La force de ce langage calme la nervosité de Vernois mais ne vainc pas son entêtement :

— Il n’en résulte pas moins qu’Heuland a eu tort de mourir.

Dans l’intransigeance du jeune homme, tout n’est pas pour déplaire à son ancien chef.

— On a souvent raison d’avoir tort, mon ami. C'est moins simple qu’il ne paraît d’abord. Vous avez 28 ans ? 30 ans ? Tant mieux si vous raisonnez moins sèchement qu’on ne fait à mon âge.
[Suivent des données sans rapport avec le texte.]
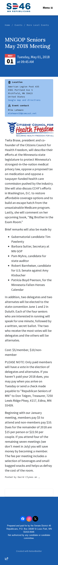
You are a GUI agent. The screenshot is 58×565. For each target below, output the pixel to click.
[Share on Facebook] (6, 541)
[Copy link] (6, 514)
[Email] (6, 523)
Admettons que je n’aie rien dit, voulez-vous ? Et prenons date pour une visite à ma nièce.

— Je crains qu’il ne me faille repartir dès demain, mon général.

— Drôle de garçon ! Vous aviez parlé de rester quinze jours. Enfin, si vous changez une seconde fois d’avis, vous saurez où me rencontrer. Bonsoir.

Chagrin, Vernois ne va même pas jusqu’au prochain banc, mais s’assied à l’endroit où il se trouve, sur le bord du môle, les jambes ballantes, les regards tournés vers l’eau noire où danse le reflet d’une lanterne. Il sursaute en s’apercevant qu’il est observé depuis un moment déjà et que la jupe blanche de Mlle  Gassin est arrêtée à deux pas de lui.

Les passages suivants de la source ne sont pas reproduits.